== Data shown ==

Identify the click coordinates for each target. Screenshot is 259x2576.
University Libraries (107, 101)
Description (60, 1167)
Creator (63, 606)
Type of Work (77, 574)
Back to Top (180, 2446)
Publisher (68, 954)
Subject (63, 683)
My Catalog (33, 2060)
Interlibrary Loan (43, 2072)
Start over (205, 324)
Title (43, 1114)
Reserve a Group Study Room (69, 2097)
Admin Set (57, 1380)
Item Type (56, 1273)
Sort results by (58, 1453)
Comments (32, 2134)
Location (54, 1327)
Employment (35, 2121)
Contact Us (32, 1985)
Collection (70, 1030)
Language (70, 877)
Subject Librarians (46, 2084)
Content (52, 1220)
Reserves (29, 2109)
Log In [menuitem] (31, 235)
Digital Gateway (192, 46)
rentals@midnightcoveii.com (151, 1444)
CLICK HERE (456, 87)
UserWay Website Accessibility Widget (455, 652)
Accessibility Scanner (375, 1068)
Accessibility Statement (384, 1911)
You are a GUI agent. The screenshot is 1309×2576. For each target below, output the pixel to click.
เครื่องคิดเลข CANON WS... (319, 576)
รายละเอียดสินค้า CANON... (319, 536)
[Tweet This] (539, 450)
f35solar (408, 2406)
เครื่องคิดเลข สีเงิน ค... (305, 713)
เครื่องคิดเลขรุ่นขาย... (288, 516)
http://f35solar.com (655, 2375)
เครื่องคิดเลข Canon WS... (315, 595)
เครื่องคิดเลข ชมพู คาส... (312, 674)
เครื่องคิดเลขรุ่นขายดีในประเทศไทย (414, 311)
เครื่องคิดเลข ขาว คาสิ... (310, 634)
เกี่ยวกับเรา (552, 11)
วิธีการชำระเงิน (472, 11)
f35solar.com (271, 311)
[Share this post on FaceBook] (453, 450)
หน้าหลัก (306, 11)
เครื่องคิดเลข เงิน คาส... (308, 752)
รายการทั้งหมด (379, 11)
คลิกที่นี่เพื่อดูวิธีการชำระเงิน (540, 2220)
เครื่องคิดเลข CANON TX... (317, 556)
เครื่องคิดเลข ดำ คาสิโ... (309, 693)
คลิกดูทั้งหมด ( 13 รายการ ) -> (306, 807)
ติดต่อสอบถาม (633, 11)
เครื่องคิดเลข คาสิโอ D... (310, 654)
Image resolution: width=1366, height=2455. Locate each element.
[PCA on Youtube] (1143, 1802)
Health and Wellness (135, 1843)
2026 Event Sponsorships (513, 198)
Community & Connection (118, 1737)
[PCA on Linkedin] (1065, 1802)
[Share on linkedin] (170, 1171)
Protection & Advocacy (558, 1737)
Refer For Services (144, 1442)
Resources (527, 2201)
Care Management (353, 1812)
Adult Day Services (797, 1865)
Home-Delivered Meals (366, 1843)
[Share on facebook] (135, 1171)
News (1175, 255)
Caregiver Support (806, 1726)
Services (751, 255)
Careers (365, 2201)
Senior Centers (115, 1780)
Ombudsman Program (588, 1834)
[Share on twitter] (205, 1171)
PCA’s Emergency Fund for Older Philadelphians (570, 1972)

===

* Exercise details
Take the lines from the one containing "Care Management (353, 1812)" through the final line of the entries above, and set them down exactly, with nothing added.

* Response to the exercise
Care Management (353, 1812)
Adult Day Services (797, 1865)
Home-Delivered Meals (366, 1843)
[Share on facebook] (135, 1171)
News (1175, 255)
Caregiver Support (806, 1726)
Services (751, 255)
Careers (365, 2201)
Senior Centers (115, 1780)
Ombudsman Program (588, 1834)
[Share on twitter] (205, 1171)
PCA’s Emergency Fund for Older Philadelphians (570, 1972)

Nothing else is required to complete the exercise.